→ **EXCERPT PROVIDED**
Friday, January 2, 2015

Desert Botanical Garden

Desert Botanical Garden lies about 10 kilometers (6 miles) southeast of Turpan City, Xinjiang Province. It is the largest botanical garden in China, built on a bottomland (low-lying area), where the average altitude is -80 meters (-262 feet). The garden is positioned in an extremely windy area, where one finds quicksand and an often unforgiving climate. It's location has earned it nicknames such as the 'Wind Storeroom' and 'Land of Fire', because this area is home to the most ferocious winds in all of China. Indeed, one might rightly call it the mother of all gale-force wind tunnels, since it regularly churns out gale-force winds reaching a level of 8 on the Beaufort-12 scale. On an average year, there is a gale-force wind of level 8 that lasts for a month, and in some years it lasts for up to two months.
The Desert Botanical Garden began as a sand-control station in 1972, and was converted into a botanical garden in 1976. As one of the 12 botanical gardens directly under the lead of Chinese Academy of Social Sciences, it is used for importing, domesticating, and expanding sand-fixation plants. It is filled with plants, flowers, and herbal medicines - highlighting a collection of commonly used herbal medicines from Uigur. The area is also used as an area to test sand-control methods as well as a tourist destination. The garden includes seven different parts, categorized according to uses and vegetation.
There are altogether more than 300 sandy-soil plants being preserved here, comprising 71 genera, with 247 species, of which 49 species are precious plants on the verge of extinction, including a species of the Chinese date, or jujube (which, unlike the palm-tree date of Middle Eastern deserts, is a deciduous shrub), the sand ilex, the white thorn, various liquorices, etc.
These 247 species of plants comprise roughly 80% of all desert plants found in sandy-soil areas throughout China. The Chinese Tamarisk Garden maintains 15 different tamarisk varieties, which account for 83% of all the tamarisk plants of China. When the tamarisk tree is in bloom, it fills the garden with red, and a sense of springtime invariably pervades the area. The Herbal Medicine Garden deserves special attention, as more than 50 herbal medicine plants from China's Xinjiang Uighur Autonomous Region, from Kazakhstan, and from Mongolia have been collected and replanted here, establishing the Herbal Medicine Garden as an important research center for herbal-medicine plants.

→ **AVAILABLE DATA**
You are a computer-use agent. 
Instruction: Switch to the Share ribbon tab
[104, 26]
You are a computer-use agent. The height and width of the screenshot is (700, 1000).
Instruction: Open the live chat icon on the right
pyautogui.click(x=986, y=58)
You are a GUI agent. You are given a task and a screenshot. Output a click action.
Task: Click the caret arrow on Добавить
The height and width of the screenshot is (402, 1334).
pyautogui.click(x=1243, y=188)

...

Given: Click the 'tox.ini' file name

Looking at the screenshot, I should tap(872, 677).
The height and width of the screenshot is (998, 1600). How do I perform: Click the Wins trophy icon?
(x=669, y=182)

--

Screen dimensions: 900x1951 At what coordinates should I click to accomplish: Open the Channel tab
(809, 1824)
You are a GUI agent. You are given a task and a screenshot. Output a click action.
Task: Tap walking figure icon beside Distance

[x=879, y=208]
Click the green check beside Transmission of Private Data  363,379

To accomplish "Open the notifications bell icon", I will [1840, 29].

→ **THINGS TO DO**
• A. Answer these from the Desert Botanical Garden text, one line each:
(i) In what year was the site converted into a botanical garden?
(ii) How many tamarisk varieties does the Chinese Tamarisk Garden maintain?
(iii) What is the average altitude of the bottomland where the garden is built?
• B. From the Desert Botanical Garden text, pull out word for word the passage starting with "There are altogether" and going on through "various liquorices, etc.".
• C. Write what comes next in the Desert Botanical Garden text, picking up after its final sentence.

→ **RESULTS IN ORDER**
• A.
(i) 1976
(ii) 15
(iii) -80 meters (-262 feet)

• B.
There are altogether more than 300 sandy-soil plants being preserved here, comprising 71 genera, with 247 species, of which 49 species are precious plants on the verge of extinction, including a species of the Chinese date, or jujube (which, unlike the palm-tree date of Middle Eastern deserts, is a deciduous shrub), the sand ilex, the white thorn, various liquorices, etc.

• C.
The desert arboretum is intersticed by a series of interconnecting roads and a network of irrigation pipes, and with various adjacent support facilities.  A corresponding scientific research facility with nearby housing blocks for the research facility's staff have also been constructed within the arboretum. With its focus on the re-introduction and preservation of rare desert plants, including a number of plants that are on the verge of extinction, the Desert Botanical Garden of Turpan ranks as one of the primary plant-preservation arboretums for sandy-soil plants in the world, providing not only economic benefits, but also zoological benefits to China as well as to the entire world.
The Desert Botanical Garden of Turpan boasts an observation tower whose telescope offers spectacular views of the Bogda Peak of the Tianshan Mountains, the Flame Mountain Range, the Grape Valley, and Ayding Lake. It is THE place to go to take in the expanse of the topography surrounding the city of Turpan. Together with the Ancient City of Jiaohe and Karez System, this botanical garden has become one of the most popular tourist destinations in Turpan. From the watchtower inside it, one has an excellent view of the Flaming Mountains, the Grape Valley, and the Aydingkol Lake, all of which will make a visit to Turpan even more enjoyable.